Anonim mengatakan...

setujuu banget..

Anonim mengatakan...

@tere: orang2 yang di KBRI yang aku maksud itu yang bersuami orang disini, bukan pekerja KBRI nya tapi kebetulan waktu itu ada acara kmpul2 di KBRI.

Anonim mengatakan...

Judes dan galak? Masa sih... ga kebayang :D Kalo di kantor kali yahhh hi3x..

tere616.blogspot.com mengatakan...

@the writer : oh untuk mereka yang mendadak merasa menjadi kaya memang itu adalah hal yang paling menyebalkan di dunia.

@therry : Hehehe, kata anak-anak gw di kantor, kalau gw lagi marah, mendingan pergi aja deh. Nanti kalau sudah 15 menit baru balik lagi :-D Tapi gw memang judes koq say :-)

Anonim mengatakan...

Wah iya setuju setuju dan setuju. Ini sehubungan dgn entry elo mgn apa yg dibilang pak Gede (yg juga gw setuju) ... perjalanan hidup orang yg berbeda, membuat masing2 orang berpikiran berbeda. Dalam nyari temen, gw juga nyari yg berfilosofi mirip2 .. ngga usah tumplek bleg mirip, tapi ada mainstream yg mirip gitu juga udah menyenangkan.

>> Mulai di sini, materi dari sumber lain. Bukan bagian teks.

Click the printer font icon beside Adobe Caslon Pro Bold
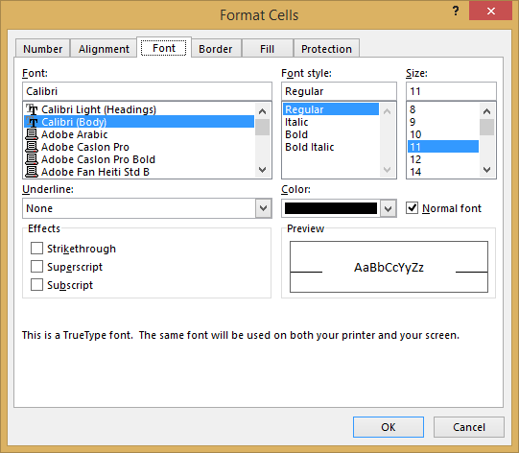 pyautogui.click(x=32, y=159)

Mgn materi, gw dulu belong ke grup orang2 yg melihat harta, and I thought I was one of them. Tapi pengalaman hidup menyadarkan, bahwa gw lebih belong ke orang2 yg bekerja untuk kepuasan batin (bukan untuk mengejar materi semata). Since then, dalam mencari temen baru, gw selalu menghindari mereka2 yg terlalu melihat harta. Tapi dgn teman2 lama, walaupun mereka tetep melihat harta banget, kita tetep bersahabat erat krn kita udah sama2 ngerti masing2.

Doh maap kok gw komentarnya jadi cerita. Dua postingan elo ini (mgn Gede Pratama dan yg ini) menyejukkan hati. TFS.